Intro
On June 5, 2019, ISTC-CNR (Institute of Cognitive Sciences and Technologies of the National Research Council) and Affidaty S.p.A signed an agreement of fundamental importance for futuristic scientific-technological purposes: to create a series of artificial neurons that can be trained with specific texts for a particular domain of expertise. This will allow a human to ask one or more “in-scope” questions to a very large number of individuals, who can provide open-ended answers without resorting to the classical multiple-choice systems. The synergistic system of neurons will be able to discard responses not related to the documentation used for its training, as well as classify all suitable responses with a score ranging from 0 to 1 based on the relevance of the elaborated knowledge domain. Various actors, including the cultural association science2mind and BUP, have also been involved in this project.
The importance of open-ended responses.
Classic multiple-choice tests force the candidate to move within a circumscribed space, the domain of possible answers. However, many questions have answers that are not known a priori but reside in the preparation and competence of the individual. In this case, classic techniques are “paralyzed” by an ineffective mechanism.
For example:
Try formulating a question like “What solution would you propose to reduce CO2 emissions produced by global industrial scenarios?” and try to build a multiple-choice answer system to collect a proposal compatible with reality from as many candidates as possible. Would it make sense to formulate a multiple-choice answer?
The project, named AISilomar, aims to introduce a new method of evaluation and aggregation of information in use cases where, to verify millions of open-ended responses, a high number of human verifiers would be needed.
But there is more.
The mechanism proposes an objective evaluation system that is more effective than the human one because we know how much humans are influenced by many parameters.
Here are some examples:
If we asked an expert evaluator to formulate a question to 20 candidates and give a score from 0 to 100 for each received response, we know that the order in which the evaluator will examine the responses may influence the score. This is because their objective evaluation criteria may be modified as they become aware of how the candidates are responding, thus leading to different initial and final objectivities.
Now, let’s increase the number of candidates from 20 to 100,000. It is easy to understand that the evaluator could take many days to evaluate the responses, and their objectivity could undergo much wider oscillations compared to the case of only 20 candidates.
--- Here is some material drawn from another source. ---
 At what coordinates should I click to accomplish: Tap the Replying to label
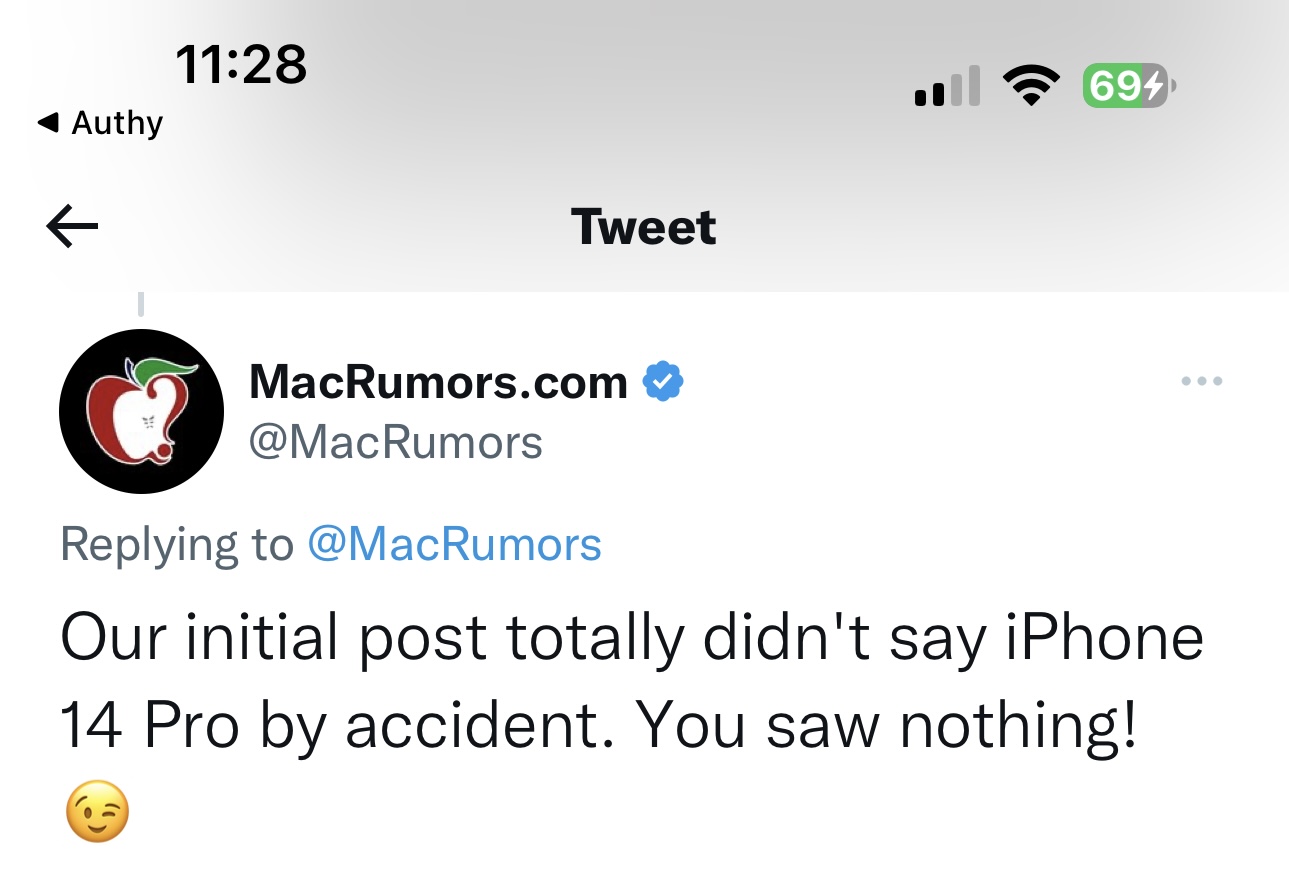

If we now thought of having the texts of the 20 candidates evaluated by a committee of 10 experts, it is normal to assume that each evaluator could give different judgments to individual responses, especially if the scale was from 0 to 100.
Finally, if we needed to evaluate millions of responses in reasonable times (a few hours), a very high number of evaluators would need to be employed, and the responses would need to be distributed so that each evaluator only evaluates a few. In this case, we would no longer have the objectivity of the commission but only a probabilistic distribution of evaluator-response pairing.
In these circumstances, it is difficult, if not impossible, to determine which response is the most relevant (the best, so to speak) because the quality evaluation curve drops dramatically as the number of candidates and responses increases.
The AISilomar project aims to build an algorithmic objectivity, assisted by a small group of experts, that allows the neural network to read all responses within acceptable times (minutes, hours…) and classify them based on the relevance of the answers in a unique way.
This will make it possible to aggregate responses that have a common logical sense, the so-called Logical Signature, to have an idea of the size of the logical groups, to understand how many candidates have formulated similar responses and, among these groups, to classify the responses coming from the candidates in an orderly manner. Even by changing the order of introduction of the responses into the system, or by removing or adding other responses, the evaluation system will never be influenced and is able to reproduce the same evaluation for each individual response.